Didn't It Rain has two themes, the plight of the blue collar worker and Molina's departure from the Chicago uber-scene. The two themes are actually intertwined though, as Molina's move from Chicago is from a neighborhood of artists to a working class neighborhood in south Philadelphia.
Molina sings in "Cross the Road, Molina" of his inner worries of living in Chicago. He worries "how fast we can lose it" and "how bad we're outnumbered," relating Chicago to a blade hovering over the rest of the Midwest and working class America.
Molina proclaims himself as a product of that American working class. In "Blue Factory Flame," he asks to have his body left "in an empty street to remind me how it used to be." Molina wants no ceremony, but instead only a reminder of the pleasures of life that he remembers from his childhood, like a baseball game on the radio and fishing. From this empty street gravesite, Molina can see steel ships approaching, relating himself to these ships as they were born from the same hands that he was.

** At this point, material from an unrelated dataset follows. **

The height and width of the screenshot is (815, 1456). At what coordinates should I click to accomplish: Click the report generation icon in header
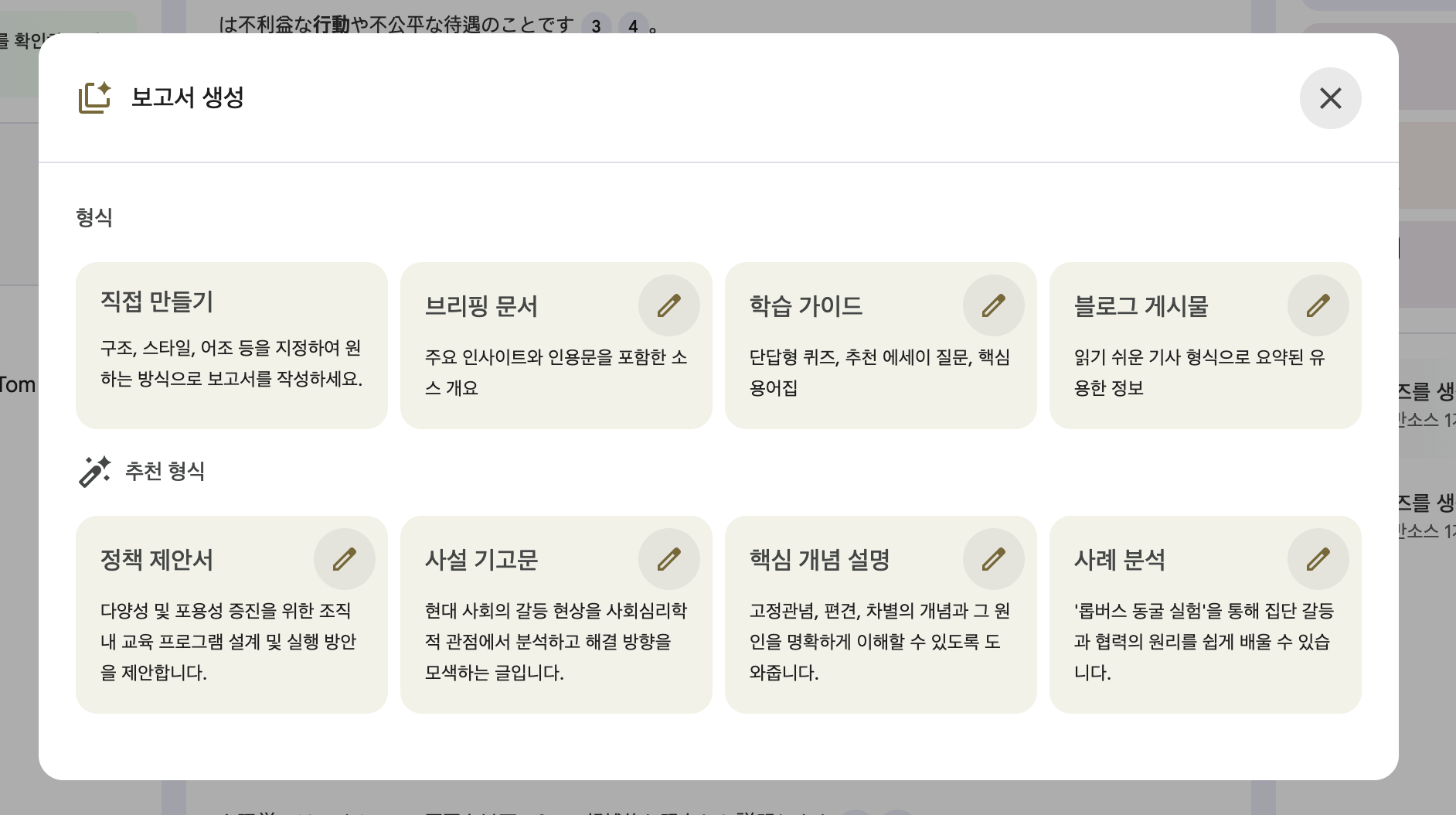[x=94, y=98]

In the title track of the album, Molina sings a song of empowerment for blue collar workers, a call for brotherhood among those who struggle. The oppressive force of "work and debt" make it hard to not keep from going under. Molina promises not to "turn his back" to a friend in need, a "light of goodness ... through the blinding rain."
Perhaps the most striking thing about this song, though, is Molina's voice. Molina's voice has always been strong and unique, but in this song and this album, it shimmers. Backed by Jennie Benford, his call of assurance to the over-worked working man are sung with a pure voice. The vocals are so beautifully performed, that a song like "Two Blue Lights" can remind the listener of Low with its earth-moving male-female vocals.
Didn't It Rain is very much a way for Molina to bring himself back to the world he grew up in, a world that is more real and more vital if only because things don't come as easily.